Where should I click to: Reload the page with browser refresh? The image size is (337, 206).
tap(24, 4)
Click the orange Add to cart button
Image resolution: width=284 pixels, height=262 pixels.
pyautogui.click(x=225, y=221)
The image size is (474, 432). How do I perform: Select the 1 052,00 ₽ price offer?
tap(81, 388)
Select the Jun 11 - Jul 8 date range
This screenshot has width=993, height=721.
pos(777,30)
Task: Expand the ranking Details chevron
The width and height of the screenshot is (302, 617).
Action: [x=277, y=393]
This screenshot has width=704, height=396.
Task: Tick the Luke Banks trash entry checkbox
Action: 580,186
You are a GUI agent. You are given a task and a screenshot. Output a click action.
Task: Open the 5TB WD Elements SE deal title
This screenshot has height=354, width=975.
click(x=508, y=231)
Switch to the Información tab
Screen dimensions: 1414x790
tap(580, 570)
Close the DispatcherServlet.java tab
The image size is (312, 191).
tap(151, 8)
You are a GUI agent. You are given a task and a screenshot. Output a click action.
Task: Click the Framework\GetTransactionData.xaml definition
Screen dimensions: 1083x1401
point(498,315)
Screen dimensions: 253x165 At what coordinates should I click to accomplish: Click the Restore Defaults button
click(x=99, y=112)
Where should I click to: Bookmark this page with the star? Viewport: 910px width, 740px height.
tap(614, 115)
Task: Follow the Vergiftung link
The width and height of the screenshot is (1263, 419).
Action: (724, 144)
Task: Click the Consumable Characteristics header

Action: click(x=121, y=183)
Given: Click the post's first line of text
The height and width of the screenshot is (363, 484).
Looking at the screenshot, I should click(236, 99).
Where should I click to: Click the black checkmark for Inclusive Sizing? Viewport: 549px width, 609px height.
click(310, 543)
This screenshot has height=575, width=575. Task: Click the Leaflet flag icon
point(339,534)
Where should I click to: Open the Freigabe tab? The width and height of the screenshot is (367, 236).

———

» **Task directions**: Reproduce every entry, word for word.

» **Worked solution**:
Where should I click to: Reload the page with browser refresh? The image size is (337, 206).
tap(24, 4)
Click the orange Add to cart button
Image resolution: width=284 pixels, height=262 pixels.
pyautogui.click(x=225, y=221)
The image size is (474, 432). How do I perform: Select the 1 052,00 ₽ price offer?
tap(81, 388)
Select the Jun 11 - Jul 8 date range
This screenshot has width=993, height=721.
pos(777,30)
Task: Expand the ranking Details chevron
The width and height of the screenshot is (302, 617).
Action: [x=277, y=393]
This screenshot has width=704, height=396.
Task: Tick the Luke Banks trash entry checkbox
Action: 580,186
You are a GUI agent. You are given a task and a screenshot. Output a click action.
Task: Open the 5TB WD Elements SE deal title
This screenshot has height=354, width=975.
click(x=508, y=231)
Switch to the Información tab
Screen dimensions: 1414x790
tap(580, 570)
Close the DispatcherServlet.java tab
The image size is (312, 191).
tap(151, 8)
You are a GUI agent. You are given a task and a screenshot. Output a click action.
Task: Click the Framework\GetTransactionData.xaml definition
Screen dimensions: 1083x1401
point(498,315)
Screen dimensions: 253x165 At what coordinates should I click to accomplish: Click the Restore Defaults button
click(x=99, y=112)
Where should I click to: Bookmark this page with the star? Viewport: 910px width, 740px height.
tap(614, 115)
Task: Follow the Vergiftung link
The width and height of the screenshot is (1263, 419).
Action: (724, 144)
Task: Click the Consumable Characteristics header

Action: click(x=121, y=183)
Given: Click the post's first line of text
The height and width of the screenshot is (363, 484).
Looking at the screenshot, I should click(236, 99).
Where should I click to: Click the black checkmark for Inclusive Sizing? Viewport: 549px width, 609px height.
click(310, 543)
This screenshot has height=575, width=575. Task: Click the Leaflet flag icon
point(339,534)
Where should I click to: Open the Freigabe tab? The width and height of the screenshot is (367, 236).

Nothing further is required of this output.